Overall, it has to be analyzed just like any other movie. I have to be fair an not give excessive points for the innovation required, an the fact that it did a lot of things for the first (or second) time. A lot of people will say the acting is bad. I say the acting is weird. So many of the townsfolk are so over the top in their acting I'm really not certain if they're great actors, or terrible actors. I definitely thought that Gary Bakeman and Ben Moore made the movie, as the two huckleberries that lure the tourists into town. They're extremely entertaining to watch. Whether they're good or not, I don't know, or really care, because I was entertained. The movie really only has one actress that I'd consider particularly poor, an that's Yvonne Gilbert. We're pushing Troll 2 territory with her. Not quite, but close.
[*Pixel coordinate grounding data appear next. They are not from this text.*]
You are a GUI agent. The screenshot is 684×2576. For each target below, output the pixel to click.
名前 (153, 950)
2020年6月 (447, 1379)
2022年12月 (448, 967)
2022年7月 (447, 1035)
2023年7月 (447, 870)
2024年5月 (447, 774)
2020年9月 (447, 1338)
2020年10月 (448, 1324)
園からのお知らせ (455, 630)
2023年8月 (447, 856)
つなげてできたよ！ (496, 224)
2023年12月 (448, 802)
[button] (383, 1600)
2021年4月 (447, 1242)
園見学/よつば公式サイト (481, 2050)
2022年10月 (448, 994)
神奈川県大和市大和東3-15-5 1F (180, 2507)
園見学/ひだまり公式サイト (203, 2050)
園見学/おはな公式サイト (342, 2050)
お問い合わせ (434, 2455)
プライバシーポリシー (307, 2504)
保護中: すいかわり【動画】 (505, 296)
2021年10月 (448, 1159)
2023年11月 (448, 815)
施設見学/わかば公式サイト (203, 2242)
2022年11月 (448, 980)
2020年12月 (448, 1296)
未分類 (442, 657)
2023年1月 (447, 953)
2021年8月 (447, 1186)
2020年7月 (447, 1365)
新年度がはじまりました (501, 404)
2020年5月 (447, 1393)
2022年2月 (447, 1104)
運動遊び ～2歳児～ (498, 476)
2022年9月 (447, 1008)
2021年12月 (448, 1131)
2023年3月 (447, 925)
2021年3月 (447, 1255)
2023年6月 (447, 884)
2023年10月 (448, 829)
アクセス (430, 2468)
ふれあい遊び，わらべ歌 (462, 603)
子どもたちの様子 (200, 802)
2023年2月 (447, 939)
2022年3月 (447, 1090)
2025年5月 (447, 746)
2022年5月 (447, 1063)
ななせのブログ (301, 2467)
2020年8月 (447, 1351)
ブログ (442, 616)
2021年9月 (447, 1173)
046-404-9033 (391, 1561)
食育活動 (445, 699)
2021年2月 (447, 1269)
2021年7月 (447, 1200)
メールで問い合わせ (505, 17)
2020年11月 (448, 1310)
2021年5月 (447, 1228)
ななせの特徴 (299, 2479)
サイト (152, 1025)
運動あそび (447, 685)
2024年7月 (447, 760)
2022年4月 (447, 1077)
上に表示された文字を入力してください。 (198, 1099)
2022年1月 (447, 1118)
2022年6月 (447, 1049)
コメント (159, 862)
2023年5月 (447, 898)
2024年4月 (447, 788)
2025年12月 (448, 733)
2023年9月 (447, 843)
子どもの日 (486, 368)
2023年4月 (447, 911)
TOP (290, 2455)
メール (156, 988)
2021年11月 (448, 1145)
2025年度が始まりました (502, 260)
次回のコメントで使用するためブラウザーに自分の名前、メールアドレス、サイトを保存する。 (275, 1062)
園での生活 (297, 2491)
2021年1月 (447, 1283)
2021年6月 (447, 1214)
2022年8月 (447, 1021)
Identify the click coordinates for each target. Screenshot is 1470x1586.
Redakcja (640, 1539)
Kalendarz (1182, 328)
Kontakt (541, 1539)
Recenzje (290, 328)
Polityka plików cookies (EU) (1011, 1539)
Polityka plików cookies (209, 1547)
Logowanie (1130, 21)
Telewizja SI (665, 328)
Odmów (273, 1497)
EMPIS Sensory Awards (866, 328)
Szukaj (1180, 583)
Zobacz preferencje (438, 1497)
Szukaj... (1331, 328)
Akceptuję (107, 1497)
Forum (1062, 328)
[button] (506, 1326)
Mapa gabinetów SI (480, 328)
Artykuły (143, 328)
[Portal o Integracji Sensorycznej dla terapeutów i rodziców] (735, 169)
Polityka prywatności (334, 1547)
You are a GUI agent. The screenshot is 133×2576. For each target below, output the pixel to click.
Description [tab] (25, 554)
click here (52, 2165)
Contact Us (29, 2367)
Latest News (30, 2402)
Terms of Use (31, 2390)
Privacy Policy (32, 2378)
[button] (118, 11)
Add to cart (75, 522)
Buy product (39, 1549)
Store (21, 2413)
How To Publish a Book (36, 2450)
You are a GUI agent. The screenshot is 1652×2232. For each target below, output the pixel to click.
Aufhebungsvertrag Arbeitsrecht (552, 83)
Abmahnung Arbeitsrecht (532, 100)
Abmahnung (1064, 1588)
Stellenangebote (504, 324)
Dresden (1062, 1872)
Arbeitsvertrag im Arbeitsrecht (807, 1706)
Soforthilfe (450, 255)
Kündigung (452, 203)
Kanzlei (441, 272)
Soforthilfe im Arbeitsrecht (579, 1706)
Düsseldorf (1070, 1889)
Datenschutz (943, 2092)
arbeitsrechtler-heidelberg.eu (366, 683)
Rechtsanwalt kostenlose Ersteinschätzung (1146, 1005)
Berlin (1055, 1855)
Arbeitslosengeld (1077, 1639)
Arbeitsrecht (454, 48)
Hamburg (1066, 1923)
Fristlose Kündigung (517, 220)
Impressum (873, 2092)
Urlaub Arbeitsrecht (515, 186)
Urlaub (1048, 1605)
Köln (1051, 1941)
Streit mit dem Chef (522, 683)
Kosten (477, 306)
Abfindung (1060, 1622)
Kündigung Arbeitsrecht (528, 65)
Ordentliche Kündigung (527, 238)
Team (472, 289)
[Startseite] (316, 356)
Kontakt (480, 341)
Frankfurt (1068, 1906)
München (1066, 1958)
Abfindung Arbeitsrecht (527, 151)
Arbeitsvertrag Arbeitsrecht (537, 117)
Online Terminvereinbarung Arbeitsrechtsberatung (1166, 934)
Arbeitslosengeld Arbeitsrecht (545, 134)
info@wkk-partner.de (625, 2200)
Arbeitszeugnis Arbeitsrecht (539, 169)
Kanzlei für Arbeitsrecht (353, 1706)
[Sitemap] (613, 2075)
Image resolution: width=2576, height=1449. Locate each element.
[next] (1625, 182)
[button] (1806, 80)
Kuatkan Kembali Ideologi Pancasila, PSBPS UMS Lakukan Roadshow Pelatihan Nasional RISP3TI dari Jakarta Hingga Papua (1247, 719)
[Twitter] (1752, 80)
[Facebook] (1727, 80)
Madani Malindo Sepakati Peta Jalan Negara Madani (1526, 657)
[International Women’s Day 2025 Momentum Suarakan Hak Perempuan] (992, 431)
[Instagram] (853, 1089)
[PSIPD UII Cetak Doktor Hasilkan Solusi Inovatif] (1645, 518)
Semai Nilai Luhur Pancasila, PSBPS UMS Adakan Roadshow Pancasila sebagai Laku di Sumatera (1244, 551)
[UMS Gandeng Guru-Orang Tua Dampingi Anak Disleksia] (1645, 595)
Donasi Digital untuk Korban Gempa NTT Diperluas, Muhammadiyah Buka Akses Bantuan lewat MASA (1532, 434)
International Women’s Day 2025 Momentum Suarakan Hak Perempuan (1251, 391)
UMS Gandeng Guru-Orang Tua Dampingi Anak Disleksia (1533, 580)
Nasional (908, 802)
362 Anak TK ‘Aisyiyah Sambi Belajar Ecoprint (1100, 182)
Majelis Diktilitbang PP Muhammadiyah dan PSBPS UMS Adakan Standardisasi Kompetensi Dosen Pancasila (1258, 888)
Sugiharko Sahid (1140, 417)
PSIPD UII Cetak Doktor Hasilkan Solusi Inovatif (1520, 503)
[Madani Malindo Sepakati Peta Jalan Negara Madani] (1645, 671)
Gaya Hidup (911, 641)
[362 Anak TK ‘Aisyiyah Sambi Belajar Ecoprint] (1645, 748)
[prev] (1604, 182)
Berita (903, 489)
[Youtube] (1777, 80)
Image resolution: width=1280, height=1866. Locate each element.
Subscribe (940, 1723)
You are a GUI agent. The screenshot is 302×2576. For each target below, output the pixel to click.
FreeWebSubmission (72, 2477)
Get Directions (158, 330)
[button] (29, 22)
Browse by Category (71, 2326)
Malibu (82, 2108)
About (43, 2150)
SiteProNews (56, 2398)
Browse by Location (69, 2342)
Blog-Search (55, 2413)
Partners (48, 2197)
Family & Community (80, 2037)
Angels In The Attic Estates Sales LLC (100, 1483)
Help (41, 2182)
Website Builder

The shooting locations were great, so great that Disney later built Disney World in Florida over much of the area used for the scenes which were not filmed in town. Pave paradise, put up Disney World. They paved over this priceless piece of horror movie history to put up a theme park based around a cartoon mouse whose gimmick is that his balls haven't dropped yet. Oh that's just swell, nice job. Dicks. The soundtrack is... authentic. Authentically terrible, but authentic. Not since the Clampett family reunion have we heard so much banjo music, an lets hope we never have to again. Decent plot, with a twist ending. Looks like someone's been watching some Twilight Zone, am I right, Herschell? It's not a bad way to end the movie, although it runs a little long. Had it been more abrupt it probably would have come off a bit better. Was he suggesting that the drive-in going public of the 1960s needed excessive exposition to understand his ending? Those are serious charges, and ones that I'm not willing to bring forth. Food for thought, though. For a movie like this, you certainly aren't expecting any kind of twist to the plot, back then not many movies had them, an certainly not low budget movies. It's a pretty good way to end the movie. I'd recommend it as standard viewing material to anyone that considers themselves to be serious fans of the genre, even if it only turns out to be a history lesson for everyone. For the time, it's pretty good. But more so than that, it's pretty important.

On one final note, I don't think I'll ever be able to play Star Fox again an hear Peppy's "Do a barrel roll!" without questioning his loyalty. Kinda puts a dark spin on his character.